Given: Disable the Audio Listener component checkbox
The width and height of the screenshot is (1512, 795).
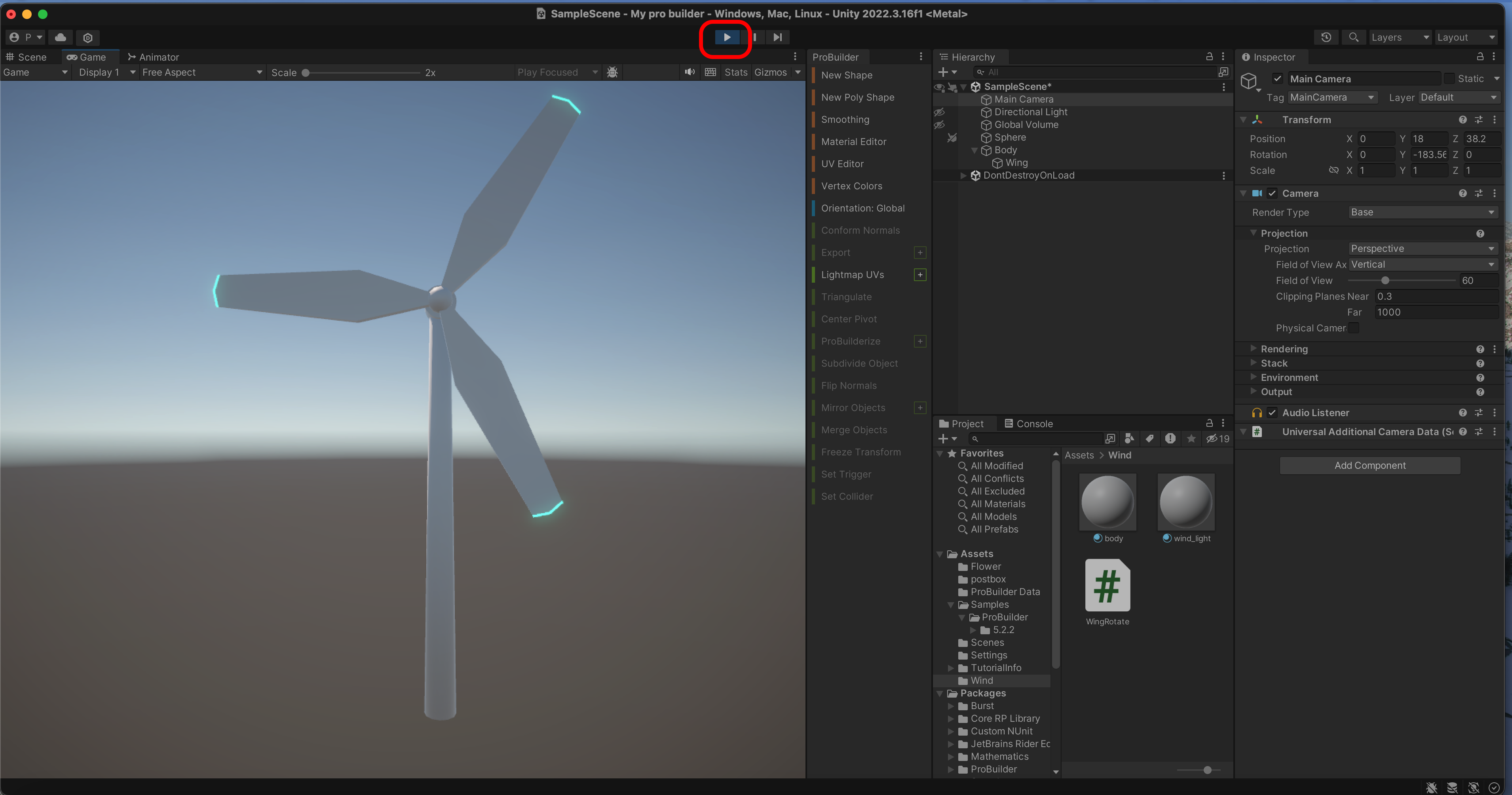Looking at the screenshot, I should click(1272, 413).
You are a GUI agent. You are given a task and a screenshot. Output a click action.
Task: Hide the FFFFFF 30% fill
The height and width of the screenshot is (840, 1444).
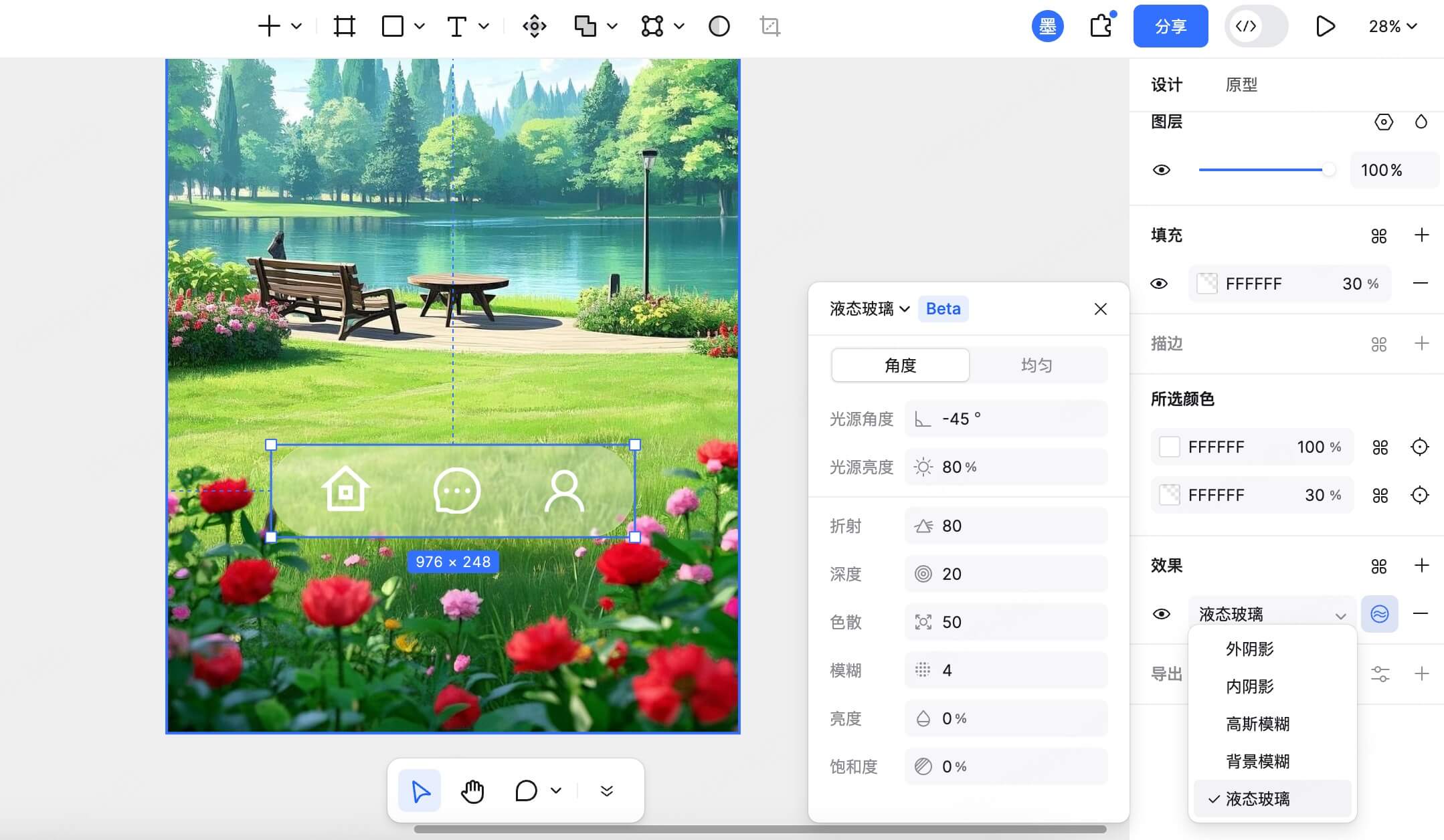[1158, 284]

*-*-*

• What is expected
Could you give the listing again exactly, minus its pictures?

• Reply to the exercise
Given: Disable the Audio Listener component checkbox
The width and height of the screenshot is (1512, 795).
Looking at the screenshot, I should click(1272, 413).
You are a GUI agent. You are given a task and a screenshot. Output a click action.
Task: Hide the FFFFFF 30% fill
The height and width of the screenshot is (840, 1444).
[1158, 284]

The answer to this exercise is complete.